The annual Trustees report on the financial health of Social Security Trust Funds says funds will be exhausted by 2033, three years sooner than projected last year.

According to the report, the Disability Insurance (DI) Trust Fund will be exhausted in 2016, two years earlier than last year’s estimate. The report also projected that the Old-Age and Survivors Insurance, and Disability Insurance (OASDI) program costs will exceed non-interest income in 2012 and will remain higher throughout the remainder of the 75-year period.

Also announced in the report:

•  The projected point at which the combined Trust Funds will be exhausted comes in 2033 – three years sooner than projected last year.  At that time, there will be sufficient non-interest income coming in to pay about 75% of scheduled benefits;

•  The projected actuarial deficit over the 75-year long-range period is 2.67% of taxable payroll—0.44 percentage point larger than in last year’s report;

•  Over the 75-year period, the Trust Funds would require additional revenue equivalent to $8.6 trillion in present value dollars to pay all scheduled benefits;

•  Income including interest to the combined OASDI Trust Funds amounted to $805 billion in 2011. ($564 billion in net contributions, $24 billion from taxation of benefits, $114 billion in interest, and $103 billion in reimbursements from the General Fund of the Treasury—almost exclusively resulting from the 2011 payroll tax legislation); and

•  Total expenditures from the combined OASDI Trust Funds amounted to $736 billion in 2011.


The report also said:

•  Non-interest income fell below program costs in 2010 for the first time since 1983. Program costs are projected to exceed non-interest income throughout the remainder of the 75-year period;

•  The assets of the combined OASDI Trust Funds increased by $69 billion in 2011 to a total of $2.7 trillion;

•  During 2011, an estimated 158 million people had earnings covered by Social Security and paid payroll taxes;

•  Social Security paid benefits of $725 billion in calendar year 2011. There were about 55 million beneficiaries at the end of the calendar year;

•  The cost of $6.4 billion to administer the program in 2011 was a very low 0.9% of total expenditures; and

•  The combined Trust Fund assets earned interest at an effective annual rate of 4.4% in 2011.

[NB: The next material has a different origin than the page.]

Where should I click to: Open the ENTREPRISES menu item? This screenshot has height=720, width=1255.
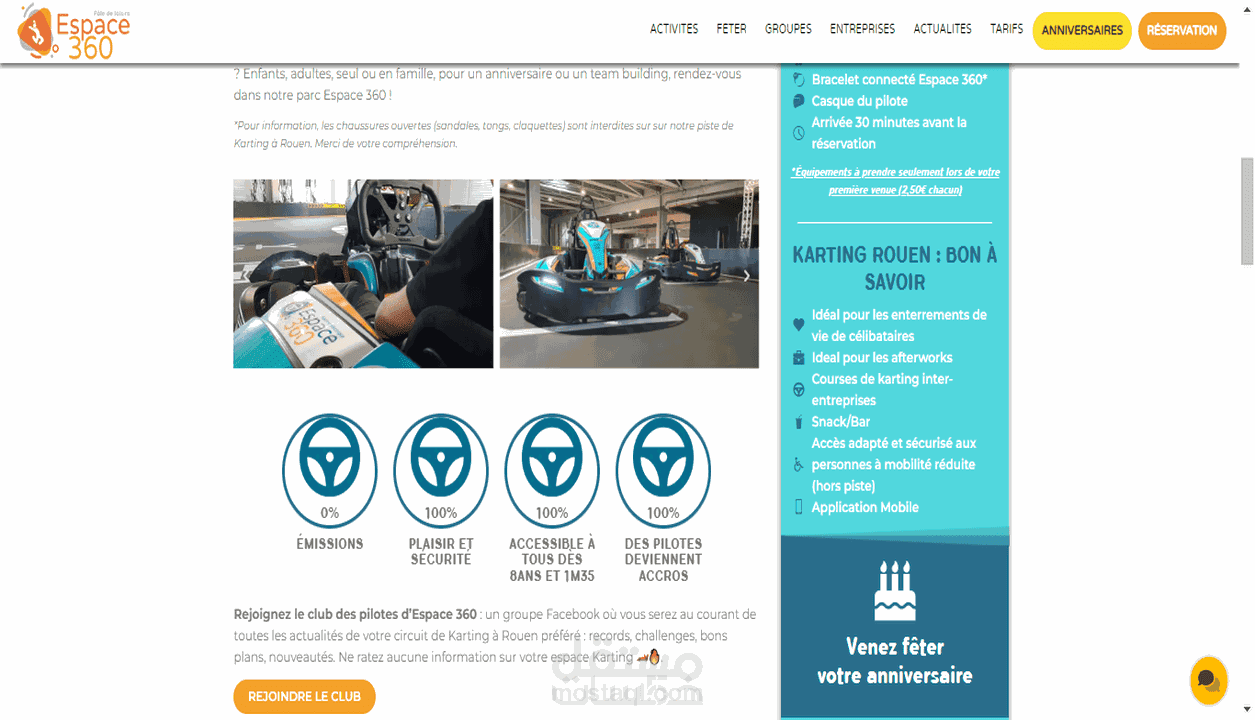pos(862,29)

“This year’s Trustees Report contains troubling, but not unexpected, projections about Social Security’s finances.  It once again emphasizes that Congress needs to act to ensure the long-term solvency of this important program, and needs to act within four years to avoid automatic cuts to people receiving disability benefits,” said Michael J. Astrue, commissioner of Social Security.